Ich hab genug Deutsch – I have enough German to read the many one-star Amazon.de reviews of German teen Helene Hegemann’s first novel Axolotl Roadkill in their original versions. Most of them are not at all complimentary and ask why all the attention has been paid to the book’s exploitation of German grossness, ugly imagery and basically, teens doing self-destructive crap to themselves and others.
Basically, unapologetic Helene, who is only 17 years old and the daughter of Carl Hegemann, an “author, theater and film producer,” does not deny that large portions of her critically-acclaimed book were copied wholesale from a book called Strobo, a small-press book by a blogger named Airen. According to Helene, whose very-German publicity photo shows her holding a cigarette and glaring into the camera, she is sorry that she didn’t acknowledge “all the people whose writings helped me,” but that there is no “originality – only authenticity.”
Helene is my own daughter’s age, and I might like to think that I’m the mom with the most mother-teen daughter challenges, but I think Carl has his hands full with smokin’ (and I don’t mean “hot”) Helene. According to her German Wikipedia, Helene’s mother died when she was 14 and she now lives with her father in Berlin.
It’s yet another sign of the vast gulf between American culture and German culture that Helene has numerous pictures of herself smoking cigarettes and, while I haven’t combed Spiegel for slams, it doesn’t seem like anybody in Germany thinks anything of a 17-year old smoking and following the great tradition of German “degenerate” art and lifestyle.
This is her MySpace and most American parents would FREAK OUT upon seeing their child doing this – and again, I don’t mean Chris Crocker. “lovelyskizze” supposedly means “lovely sketch.”

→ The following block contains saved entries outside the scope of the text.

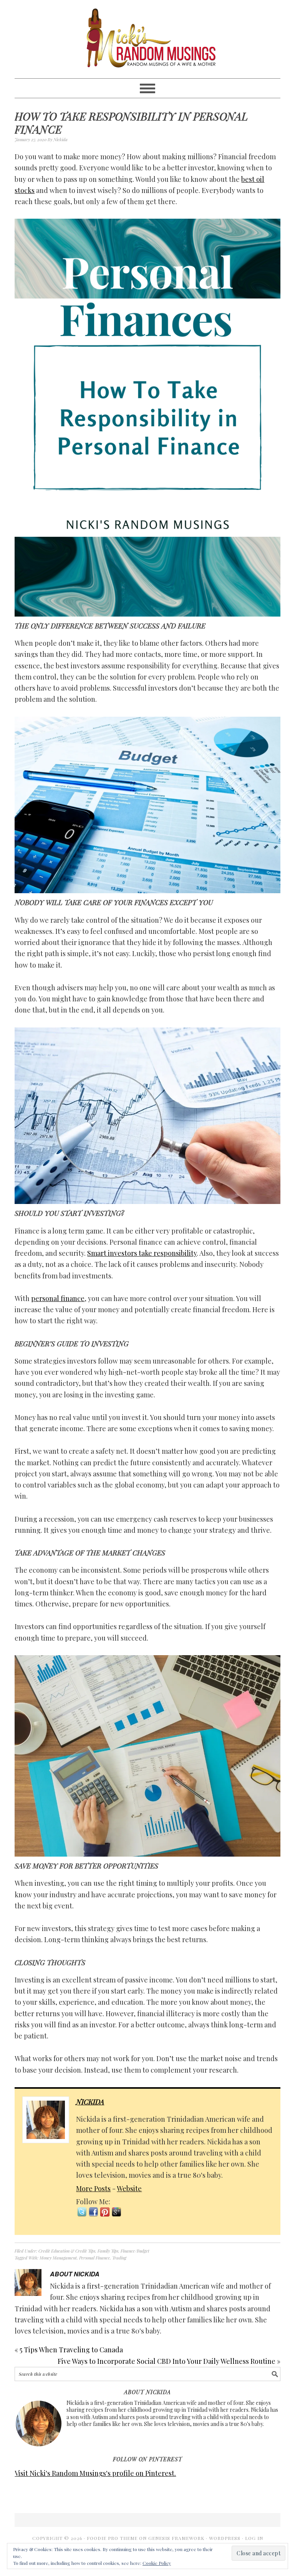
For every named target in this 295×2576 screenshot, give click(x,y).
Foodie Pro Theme (112, 2538)
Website (129, 2188)
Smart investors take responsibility (142, 1253)
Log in (254, 2538)
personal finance (58, 1298)
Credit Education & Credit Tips (66, 2251)
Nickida (90, 2101)
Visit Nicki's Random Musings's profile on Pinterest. (95, 2473)
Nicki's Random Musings (147, 39)
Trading (119, 2258)
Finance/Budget (135, 2251)
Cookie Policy (157, 2563)
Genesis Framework (176, 2538)
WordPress (224, 2538)
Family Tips (108, 2251)
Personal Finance (94, 2258)
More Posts (93, 2188)
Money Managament (58, 2258)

Like this – Egon Schiele. This is far from the most disturbing Egon Schiele painting, but this bit of eurotrash classic is from 1914 – Egon Schiele and his wife Edith both succumbed to the 1918 flu in Vienna.

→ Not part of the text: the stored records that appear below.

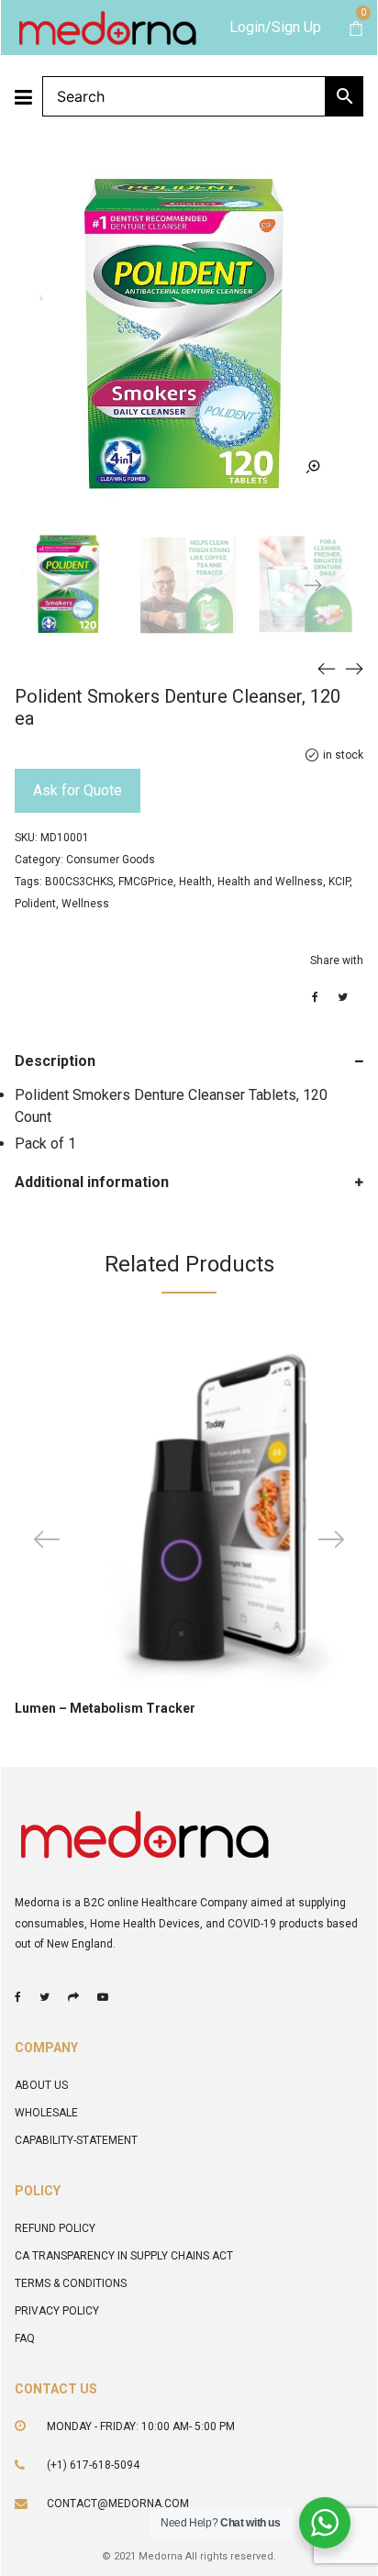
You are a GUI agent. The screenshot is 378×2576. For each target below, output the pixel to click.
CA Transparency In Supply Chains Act (124, 2255)
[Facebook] (18, 1997)
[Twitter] (44, 1997)
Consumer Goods (110, 859)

So, in one respect, this author is correct. Helene’s book does follow from German culture. More than many cultures, German art does look toward mashups; it has an endless fascination with death, sex, degeneracy and dissolution.

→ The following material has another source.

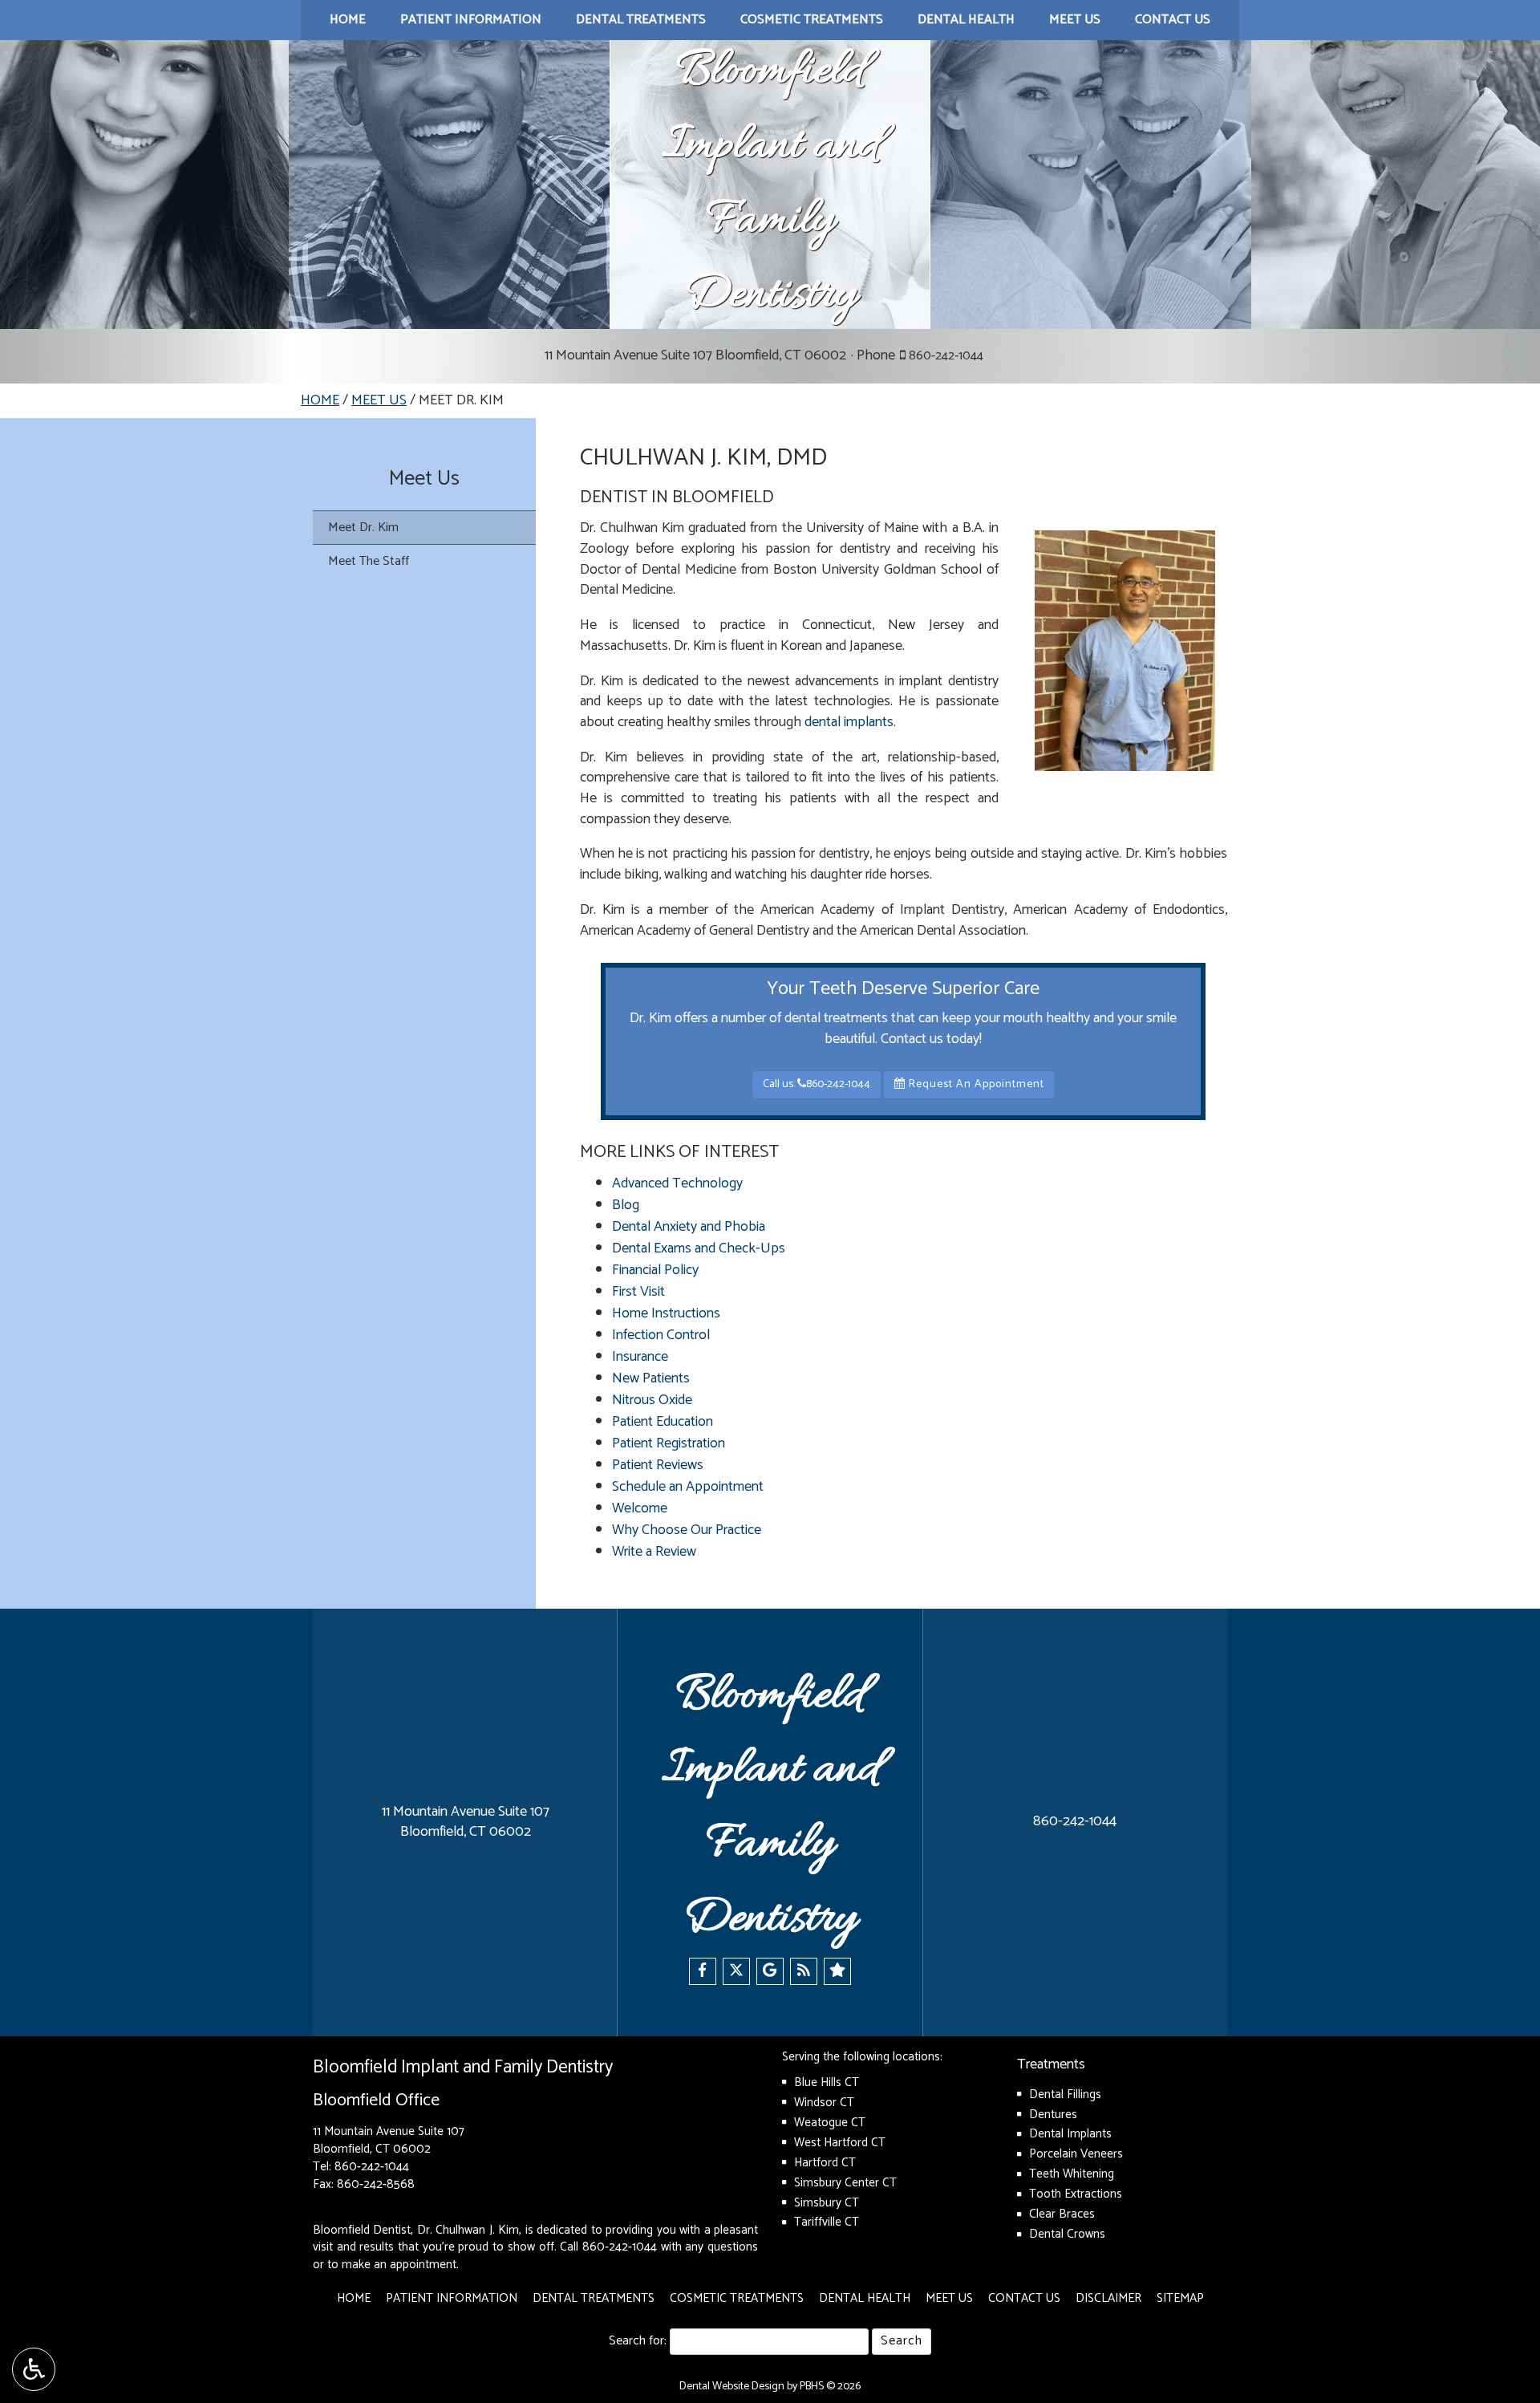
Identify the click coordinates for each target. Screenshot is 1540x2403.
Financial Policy (655, 1270)
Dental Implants (1070, 2134)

However, it still remains that much German intellectual thought also still responds to bullshit – the critical reviews are almost universally glowing for Helene’s book, and they’ll actually swallow feeble rationalizations like “there is no originality, only authenticity.”
It’s gross plagiarism, she’s only 17, she’s clearly careening out of control, and I give her less of a survivability index than Drew Barrymore at that same age. There’s no world in which plagiarism is “right.” And the thing is, between her and Egon Schiele – he did prison time for his own original work. She gets magazine covers and “internet fame.”